Organ-on-a-chip (OoC) platforms aim to replicate complex physiological environments more accurately than traditional 2D culture models, but many lack a stromal compartment, an essential component in many tissues. Stromal architecture and extracellular matrix (ECM) mechanics critically influence cell function, including shape, signaling, and communication. Our lab developed an OoC device with an integrated ECM-based stromal layer, and to better understand how perfusion-based forces deform this region, we created a finite element model using FEBio Studio 2.8.1. The model simulates a collagen hydrogel (15.5 × 0.5 × 3.0 mm) embedded in the OoC and subjected to vertical perfusion with a top surface pressure of 0.4 kPa and a bottom pressure of 0.2 kPa. Biphasic material properties were applied using a coupled Mooney-Rivlin model, varying the stiffness (c1) and nonlinear response (c2) parameters. Boundary conditions fixed the hydrogel at the sides, and meshing was performed using Hex8 elements. We tested four collagen formulations (A–D) and quantified z-direction displacement after 50 time steps to assess deformation under fluid flow.
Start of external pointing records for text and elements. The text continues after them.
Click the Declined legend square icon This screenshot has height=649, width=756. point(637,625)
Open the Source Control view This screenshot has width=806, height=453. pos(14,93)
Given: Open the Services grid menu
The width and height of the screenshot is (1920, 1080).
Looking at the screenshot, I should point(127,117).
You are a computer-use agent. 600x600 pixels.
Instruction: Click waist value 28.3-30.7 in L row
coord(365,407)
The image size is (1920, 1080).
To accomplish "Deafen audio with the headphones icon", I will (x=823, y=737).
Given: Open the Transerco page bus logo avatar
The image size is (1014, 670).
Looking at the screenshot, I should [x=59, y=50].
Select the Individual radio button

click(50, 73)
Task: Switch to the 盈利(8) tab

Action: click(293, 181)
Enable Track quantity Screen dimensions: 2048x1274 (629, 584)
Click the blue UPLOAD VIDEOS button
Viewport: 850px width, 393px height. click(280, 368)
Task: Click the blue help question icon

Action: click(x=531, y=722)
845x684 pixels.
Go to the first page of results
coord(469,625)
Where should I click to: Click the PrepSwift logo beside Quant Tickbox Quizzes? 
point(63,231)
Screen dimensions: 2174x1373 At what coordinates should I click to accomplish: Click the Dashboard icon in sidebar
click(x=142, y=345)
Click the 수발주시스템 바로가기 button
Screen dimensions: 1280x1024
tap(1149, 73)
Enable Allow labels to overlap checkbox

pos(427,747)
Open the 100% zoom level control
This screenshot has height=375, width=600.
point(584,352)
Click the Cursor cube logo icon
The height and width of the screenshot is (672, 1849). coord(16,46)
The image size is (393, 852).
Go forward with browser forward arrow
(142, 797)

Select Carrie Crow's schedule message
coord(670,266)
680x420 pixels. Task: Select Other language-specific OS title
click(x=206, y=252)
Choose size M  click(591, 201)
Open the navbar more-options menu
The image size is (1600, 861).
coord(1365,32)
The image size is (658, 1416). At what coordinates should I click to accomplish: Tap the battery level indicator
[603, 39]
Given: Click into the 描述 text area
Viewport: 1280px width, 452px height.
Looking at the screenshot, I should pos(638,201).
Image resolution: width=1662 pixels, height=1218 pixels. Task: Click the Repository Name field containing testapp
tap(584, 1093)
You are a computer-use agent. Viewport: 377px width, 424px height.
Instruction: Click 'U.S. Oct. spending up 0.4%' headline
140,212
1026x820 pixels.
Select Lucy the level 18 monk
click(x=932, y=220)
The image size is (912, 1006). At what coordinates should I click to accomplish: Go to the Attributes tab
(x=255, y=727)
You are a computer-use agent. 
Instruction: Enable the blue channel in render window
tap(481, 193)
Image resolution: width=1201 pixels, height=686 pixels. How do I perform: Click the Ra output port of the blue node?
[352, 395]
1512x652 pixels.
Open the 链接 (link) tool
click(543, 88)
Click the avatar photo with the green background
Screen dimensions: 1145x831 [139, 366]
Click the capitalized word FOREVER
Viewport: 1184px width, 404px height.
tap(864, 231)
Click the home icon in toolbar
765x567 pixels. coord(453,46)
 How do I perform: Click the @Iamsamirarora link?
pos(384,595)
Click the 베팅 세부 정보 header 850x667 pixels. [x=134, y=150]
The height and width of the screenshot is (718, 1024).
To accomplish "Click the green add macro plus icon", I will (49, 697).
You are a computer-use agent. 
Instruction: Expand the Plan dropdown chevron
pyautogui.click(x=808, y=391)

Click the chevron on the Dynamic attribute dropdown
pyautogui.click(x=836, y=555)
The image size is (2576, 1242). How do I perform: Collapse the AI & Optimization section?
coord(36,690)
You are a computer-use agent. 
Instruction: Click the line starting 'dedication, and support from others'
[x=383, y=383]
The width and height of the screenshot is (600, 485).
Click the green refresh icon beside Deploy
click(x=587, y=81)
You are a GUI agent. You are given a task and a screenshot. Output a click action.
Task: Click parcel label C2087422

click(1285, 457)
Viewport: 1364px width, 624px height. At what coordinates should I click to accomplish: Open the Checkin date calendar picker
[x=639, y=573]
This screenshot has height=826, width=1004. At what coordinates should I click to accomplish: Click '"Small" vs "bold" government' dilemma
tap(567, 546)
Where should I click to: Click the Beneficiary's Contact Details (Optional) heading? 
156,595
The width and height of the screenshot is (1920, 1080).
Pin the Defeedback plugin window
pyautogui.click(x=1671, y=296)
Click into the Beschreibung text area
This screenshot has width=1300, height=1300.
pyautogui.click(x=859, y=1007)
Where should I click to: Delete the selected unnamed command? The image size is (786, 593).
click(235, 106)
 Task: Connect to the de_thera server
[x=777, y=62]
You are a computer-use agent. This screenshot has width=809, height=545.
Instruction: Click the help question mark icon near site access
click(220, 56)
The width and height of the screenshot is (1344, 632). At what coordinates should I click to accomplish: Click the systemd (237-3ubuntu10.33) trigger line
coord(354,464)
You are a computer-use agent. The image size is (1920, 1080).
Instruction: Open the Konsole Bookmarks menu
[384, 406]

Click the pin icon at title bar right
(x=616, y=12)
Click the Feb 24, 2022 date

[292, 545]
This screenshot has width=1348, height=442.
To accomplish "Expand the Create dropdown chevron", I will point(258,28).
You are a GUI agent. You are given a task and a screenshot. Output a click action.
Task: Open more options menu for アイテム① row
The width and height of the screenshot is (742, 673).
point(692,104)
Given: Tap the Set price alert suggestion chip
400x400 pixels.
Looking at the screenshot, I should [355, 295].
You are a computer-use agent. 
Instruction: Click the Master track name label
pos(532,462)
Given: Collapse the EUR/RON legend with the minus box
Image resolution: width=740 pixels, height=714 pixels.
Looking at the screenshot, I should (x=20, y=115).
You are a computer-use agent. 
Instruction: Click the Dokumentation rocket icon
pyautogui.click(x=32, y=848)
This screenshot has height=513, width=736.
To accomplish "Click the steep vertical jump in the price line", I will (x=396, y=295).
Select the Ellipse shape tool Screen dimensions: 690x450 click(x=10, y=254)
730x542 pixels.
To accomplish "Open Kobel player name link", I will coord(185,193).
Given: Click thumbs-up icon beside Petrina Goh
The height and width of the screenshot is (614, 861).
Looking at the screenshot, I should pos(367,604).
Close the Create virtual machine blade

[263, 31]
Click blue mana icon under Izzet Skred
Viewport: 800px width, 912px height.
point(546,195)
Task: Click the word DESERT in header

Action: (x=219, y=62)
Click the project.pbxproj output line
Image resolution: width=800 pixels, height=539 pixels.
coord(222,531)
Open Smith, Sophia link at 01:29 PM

Simulations showed predictable deformation of the hydrogel toward the lower pressure region, with equilibrium displacement decreasing with increased stiffness: from −0.0691 mm (A) to −0.0254 mm (D). These results validate the model’s ability to predict biomechanical responses to perfusion. Ongoing work involves validating simulations with rheological testing and imaging of collagen hydrogels in the actual OoC device under flow, using embedded fluorescent beads to track displacement. This work provides a digital framework for understanding ECM deformation in microphysiological systems, offering predictive capabilities that enhance OoC design, reduce experimental burden, and enable more tunable, physiologically relevant in vitro models.